◆ EXERCISE ◆
Please rewrite the records from their start through the line containing "click(x=559, y=25)", substituting "three-dot" for "ellipsis" and keeping everything else unchanged. Leave the pictures out.

◆ MATERIAL FOR THE TASK ◆

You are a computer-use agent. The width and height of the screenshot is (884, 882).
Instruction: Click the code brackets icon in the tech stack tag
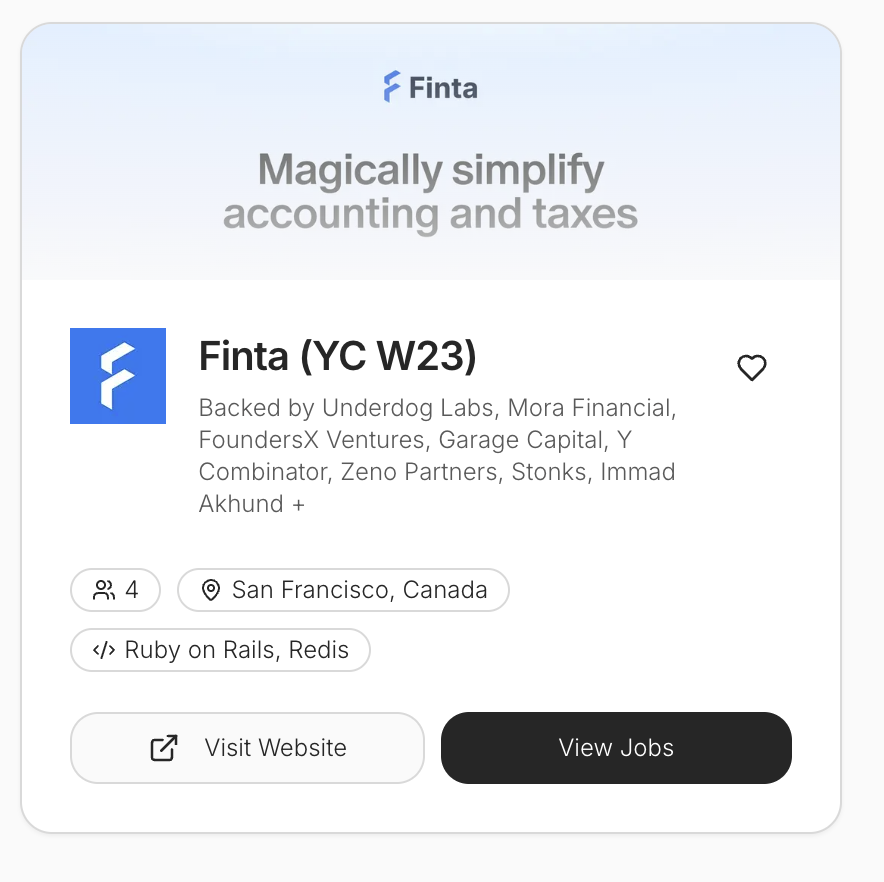(102, 650)
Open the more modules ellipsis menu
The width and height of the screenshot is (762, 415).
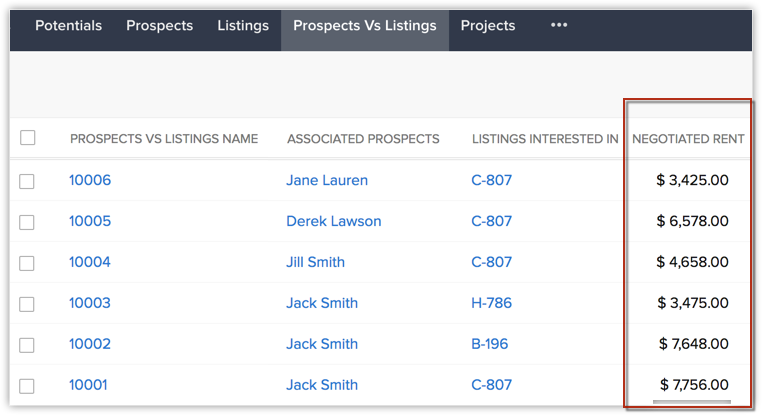click(x=559, y=25)
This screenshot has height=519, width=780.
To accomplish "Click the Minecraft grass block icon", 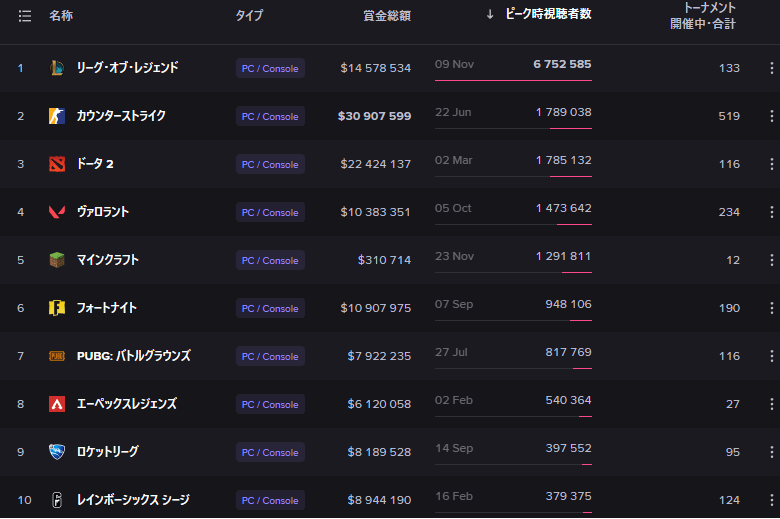I will click(57, 260).
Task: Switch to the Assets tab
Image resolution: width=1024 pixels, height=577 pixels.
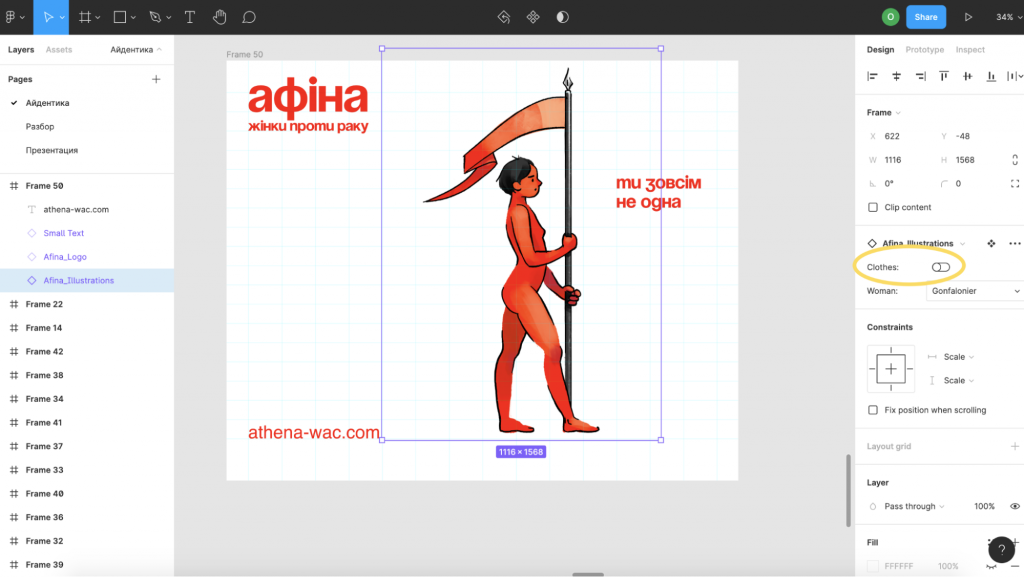Action: coord(59,49)
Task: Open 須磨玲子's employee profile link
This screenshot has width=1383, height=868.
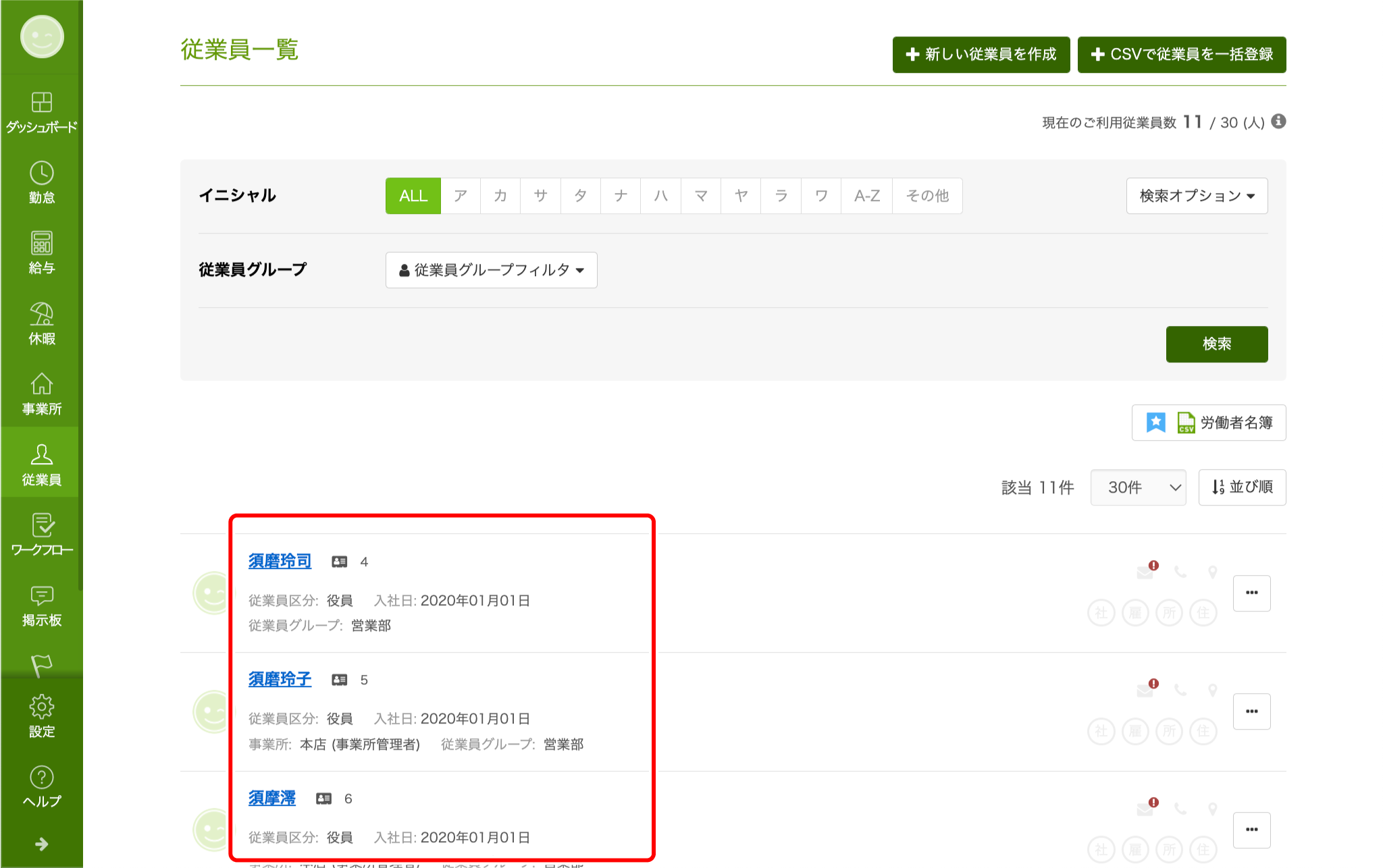Action: (280, 680)
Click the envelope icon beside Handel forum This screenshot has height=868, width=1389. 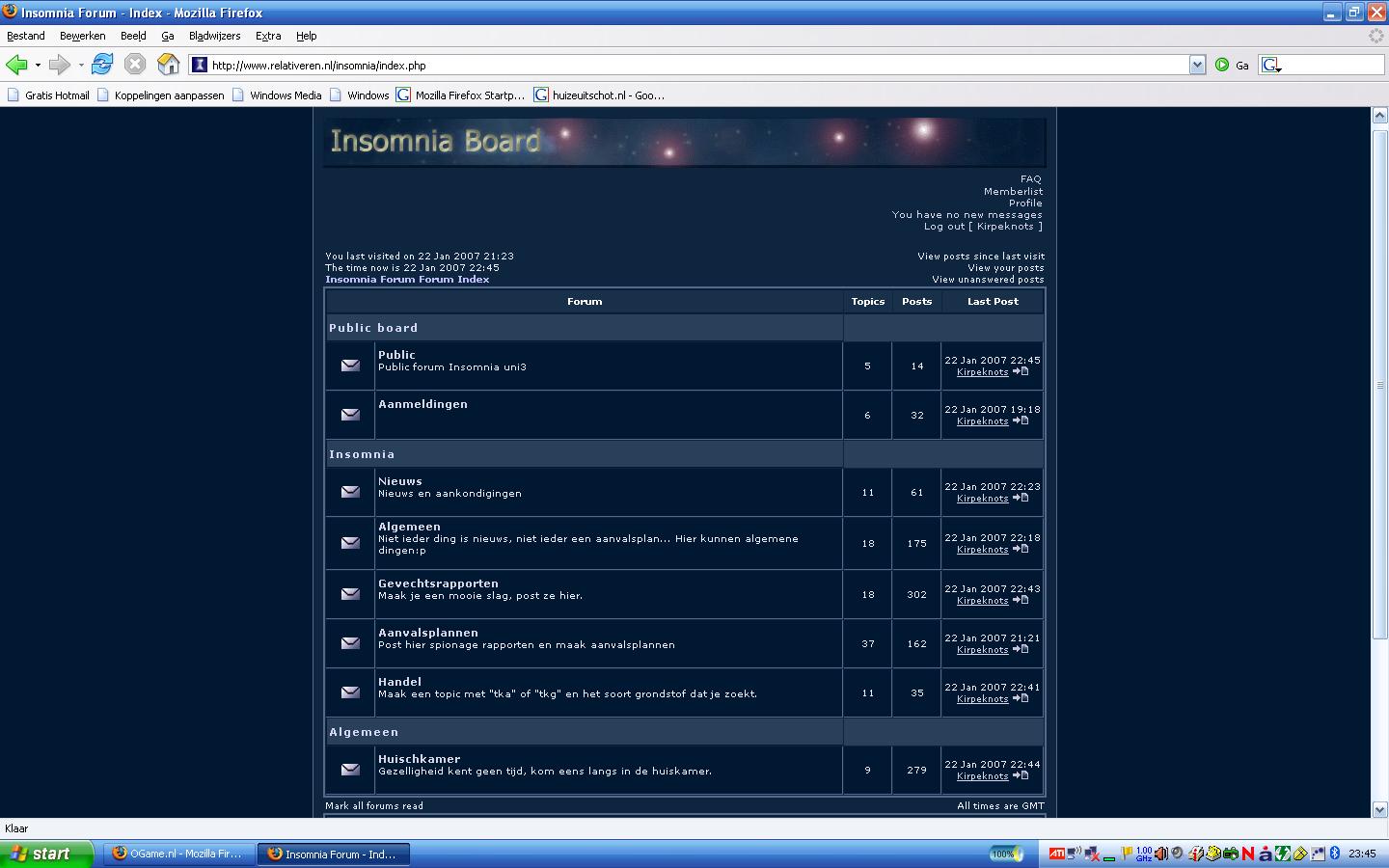click(x=350, y=692)
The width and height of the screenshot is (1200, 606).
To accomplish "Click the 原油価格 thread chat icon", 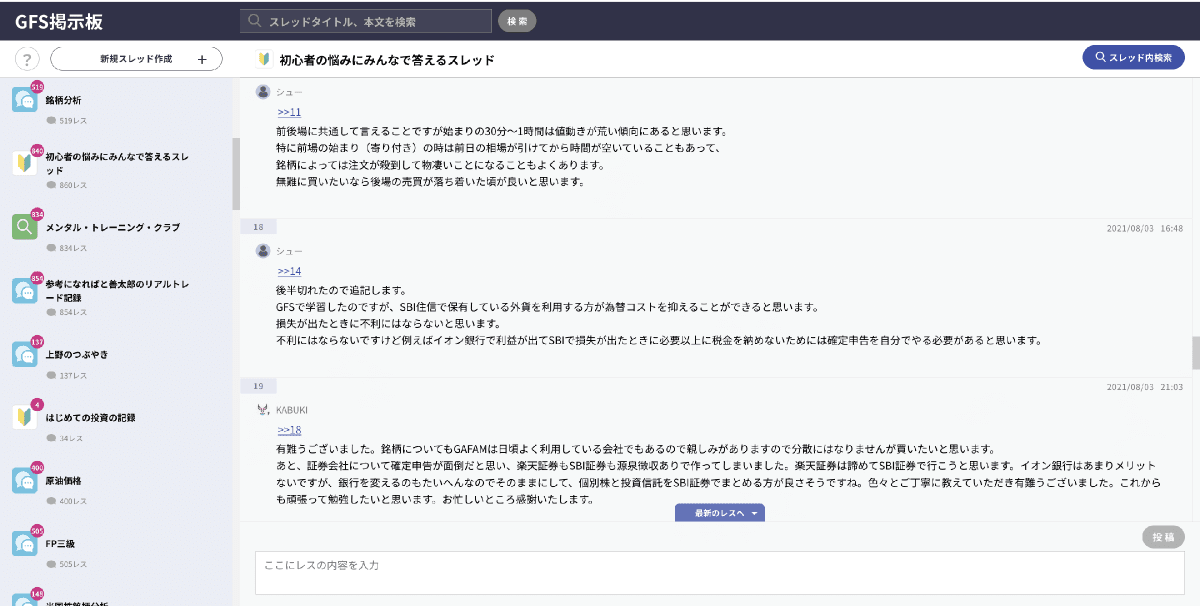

◆ SOLUTION FOR THIS EXERCISE ◆
You are a computer-use agent. The width and height of the screenshot is (884, 882).
Instruction: Click the code brackets icon in the tech stack tag
(102, 650)
Open the more modules three-dot menu
The width and height of the screenshot is (762, 415).
click(x=559, y=25)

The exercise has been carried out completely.